Alpha-synuclein oligomerization and dopaminergic degeneration occur synchronously in the brain and colon of MPTP-intoxicated parkinsonian monkeys

Abstract

Dopaminergic (DAergic) degeneration and abnormal α-synuclein (α-syn) expression, phosphorylation and aggregation are observed in both the nigrostriatal system (NSS) and enteric nervous system (ENS) of patients with Parkinson’s disease (PD). Whether these alterations in α-syn and DAergic neurons occur synchronously in the two nervous systems or follow a process that spreads from the gut to the brain remains a subject of debate. Here, in MPTP-intoxicated cynomolgus monkeys, we showed a parallel DAergic degeneration in the colon as well as in the substantia nigra and striatum (SN/STR), as indicated by reduced expression of tyrosine hydroxylase (TH) and dopamine transporter (DAT).
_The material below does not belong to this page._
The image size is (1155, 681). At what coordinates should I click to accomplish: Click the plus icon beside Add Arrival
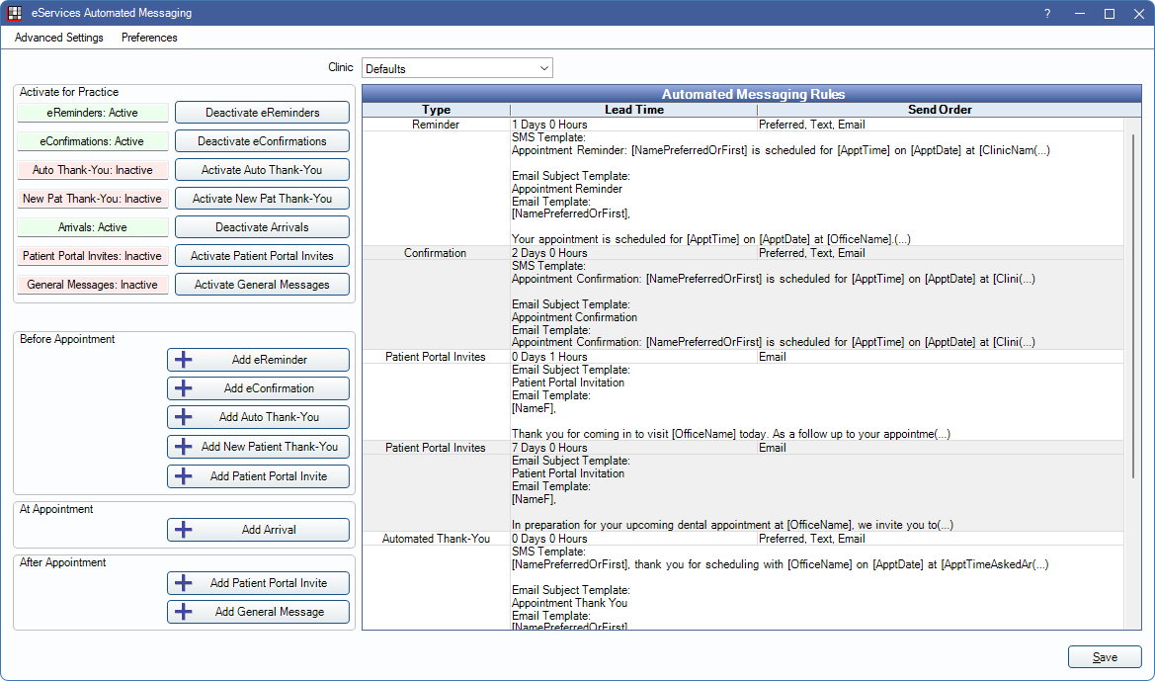coord(183,530)
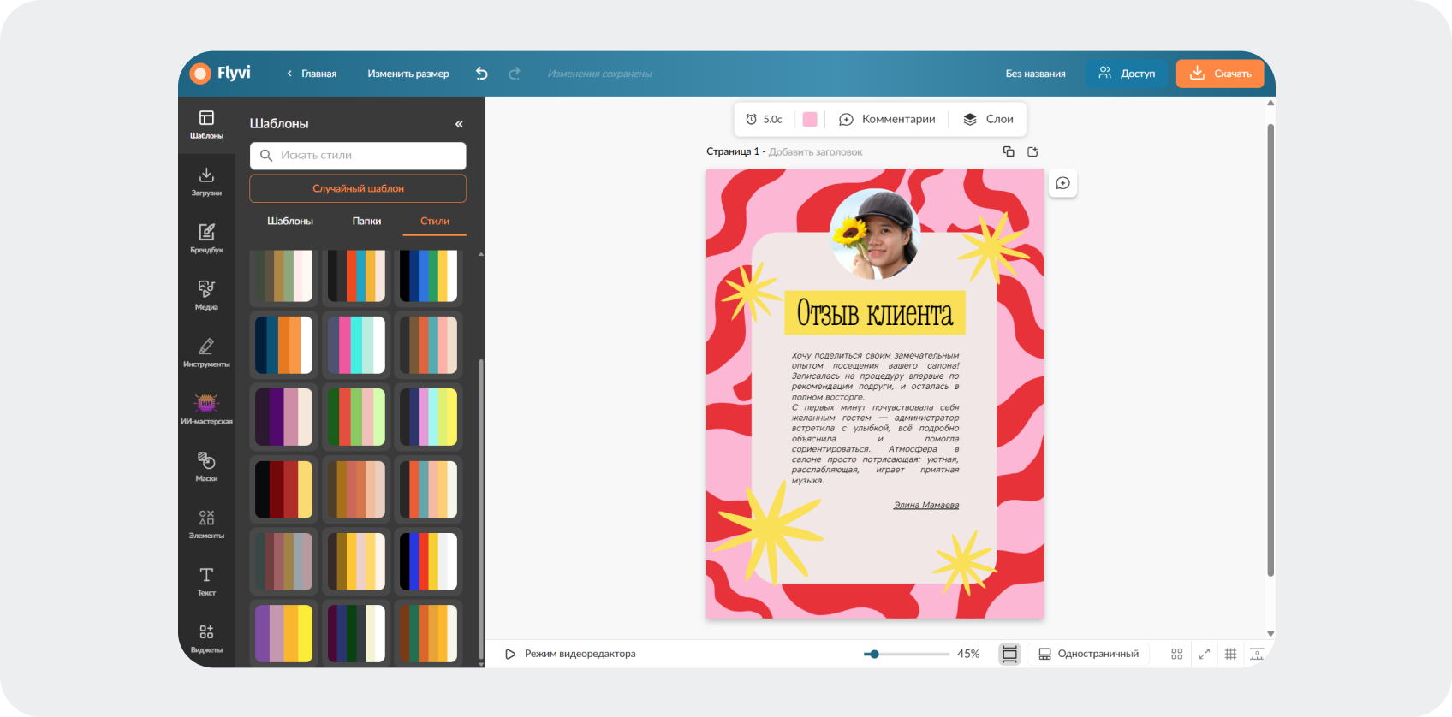The image size is (1452, 717).
Task: Switch to Одностраничный view mode
Action: tap(1088, 654)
In addition, we observed a simultaneous increase in the concentrations of total, phosphorylated, and oligomeric α-syn in the colon and SN/STR. Moreover, we identified that the above changes in α-syn were associated with an increase in the expression of polo-like kinase 2 (PLK2), an enzyme that promotes α-syn phosphorylation, and a decrease in the activity of protein phosphatase 2A (PP2A), an enzyme that facilitates α-syn dephosphorylation. Because the colonic ENS can be readily analyzed using routine biopsies, the shared pathological features between the colonic ENS and the brain NSS found in this study provide useful information for assessing and understanding the neuropathology in PD patients using colonic biopsies.